Assignment: Write only how many lines of the listing below include the string "agent".

Exercise data:
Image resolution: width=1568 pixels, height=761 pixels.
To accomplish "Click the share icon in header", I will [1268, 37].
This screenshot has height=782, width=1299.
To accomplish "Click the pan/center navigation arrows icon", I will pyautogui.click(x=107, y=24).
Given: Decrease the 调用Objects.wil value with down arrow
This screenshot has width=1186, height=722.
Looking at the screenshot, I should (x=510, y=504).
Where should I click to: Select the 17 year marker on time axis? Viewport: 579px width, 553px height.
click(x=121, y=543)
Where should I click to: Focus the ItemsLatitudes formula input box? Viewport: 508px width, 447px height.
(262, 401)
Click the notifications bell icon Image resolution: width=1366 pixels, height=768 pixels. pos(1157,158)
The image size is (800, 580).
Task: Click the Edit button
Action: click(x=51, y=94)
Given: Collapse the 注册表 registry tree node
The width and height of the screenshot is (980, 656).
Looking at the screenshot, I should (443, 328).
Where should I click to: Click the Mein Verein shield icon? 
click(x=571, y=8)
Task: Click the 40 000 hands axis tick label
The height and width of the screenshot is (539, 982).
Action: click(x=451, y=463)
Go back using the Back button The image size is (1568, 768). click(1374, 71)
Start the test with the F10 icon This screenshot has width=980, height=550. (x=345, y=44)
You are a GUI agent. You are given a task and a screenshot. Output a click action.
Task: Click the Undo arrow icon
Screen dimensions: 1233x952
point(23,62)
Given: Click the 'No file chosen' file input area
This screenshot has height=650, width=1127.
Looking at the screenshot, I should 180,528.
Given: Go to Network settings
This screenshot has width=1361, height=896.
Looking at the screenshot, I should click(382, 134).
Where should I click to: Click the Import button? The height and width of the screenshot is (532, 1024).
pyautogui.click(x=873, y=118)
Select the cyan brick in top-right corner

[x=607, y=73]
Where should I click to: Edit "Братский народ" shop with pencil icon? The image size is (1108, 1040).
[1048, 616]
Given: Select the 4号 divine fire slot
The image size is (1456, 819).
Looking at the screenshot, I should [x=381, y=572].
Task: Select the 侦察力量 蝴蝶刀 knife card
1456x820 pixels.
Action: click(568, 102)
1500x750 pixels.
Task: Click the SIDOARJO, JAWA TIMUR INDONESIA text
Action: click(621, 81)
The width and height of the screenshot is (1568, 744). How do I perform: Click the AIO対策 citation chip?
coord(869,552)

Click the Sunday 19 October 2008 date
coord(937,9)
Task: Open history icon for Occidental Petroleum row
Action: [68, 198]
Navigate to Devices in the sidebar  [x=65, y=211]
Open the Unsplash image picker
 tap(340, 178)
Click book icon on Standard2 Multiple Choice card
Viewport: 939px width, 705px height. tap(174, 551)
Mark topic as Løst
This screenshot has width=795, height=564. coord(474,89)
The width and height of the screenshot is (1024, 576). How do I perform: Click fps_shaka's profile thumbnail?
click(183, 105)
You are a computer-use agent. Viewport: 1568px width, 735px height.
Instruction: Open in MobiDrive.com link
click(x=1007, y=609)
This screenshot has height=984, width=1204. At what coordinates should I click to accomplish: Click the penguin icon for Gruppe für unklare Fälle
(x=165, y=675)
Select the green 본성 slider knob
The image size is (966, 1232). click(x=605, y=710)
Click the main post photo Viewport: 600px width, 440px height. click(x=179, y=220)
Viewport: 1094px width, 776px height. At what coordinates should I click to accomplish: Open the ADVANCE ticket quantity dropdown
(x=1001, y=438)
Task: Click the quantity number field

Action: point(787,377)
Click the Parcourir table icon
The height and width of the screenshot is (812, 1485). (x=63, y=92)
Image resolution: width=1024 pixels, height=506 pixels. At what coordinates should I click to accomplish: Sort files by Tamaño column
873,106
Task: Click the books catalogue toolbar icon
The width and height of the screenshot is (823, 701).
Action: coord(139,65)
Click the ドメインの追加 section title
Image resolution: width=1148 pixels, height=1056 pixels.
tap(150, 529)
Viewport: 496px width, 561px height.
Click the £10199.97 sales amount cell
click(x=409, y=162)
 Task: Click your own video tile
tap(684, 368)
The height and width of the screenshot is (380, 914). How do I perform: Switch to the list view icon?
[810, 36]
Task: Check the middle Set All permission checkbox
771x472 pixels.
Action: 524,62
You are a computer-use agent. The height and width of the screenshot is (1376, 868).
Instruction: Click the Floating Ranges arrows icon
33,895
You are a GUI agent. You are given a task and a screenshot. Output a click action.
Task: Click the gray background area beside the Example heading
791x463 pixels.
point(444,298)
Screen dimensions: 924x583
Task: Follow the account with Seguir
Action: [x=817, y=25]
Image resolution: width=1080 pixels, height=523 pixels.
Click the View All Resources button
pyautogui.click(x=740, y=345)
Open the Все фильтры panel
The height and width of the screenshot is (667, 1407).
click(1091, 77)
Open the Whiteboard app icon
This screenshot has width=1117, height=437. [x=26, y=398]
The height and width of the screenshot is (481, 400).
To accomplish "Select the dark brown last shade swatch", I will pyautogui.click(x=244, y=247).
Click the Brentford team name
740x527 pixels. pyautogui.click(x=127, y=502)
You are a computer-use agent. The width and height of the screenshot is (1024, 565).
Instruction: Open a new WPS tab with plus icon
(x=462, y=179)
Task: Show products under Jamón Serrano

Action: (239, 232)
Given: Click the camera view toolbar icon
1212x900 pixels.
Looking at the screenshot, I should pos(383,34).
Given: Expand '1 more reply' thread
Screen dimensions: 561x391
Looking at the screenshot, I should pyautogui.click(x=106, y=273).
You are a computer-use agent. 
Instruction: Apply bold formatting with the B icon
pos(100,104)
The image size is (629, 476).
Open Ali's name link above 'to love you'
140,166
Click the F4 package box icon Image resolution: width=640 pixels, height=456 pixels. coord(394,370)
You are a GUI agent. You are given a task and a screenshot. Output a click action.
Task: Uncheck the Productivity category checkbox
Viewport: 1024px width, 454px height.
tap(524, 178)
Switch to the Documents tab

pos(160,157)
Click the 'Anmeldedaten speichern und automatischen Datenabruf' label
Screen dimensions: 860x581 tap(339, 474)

Solution: 7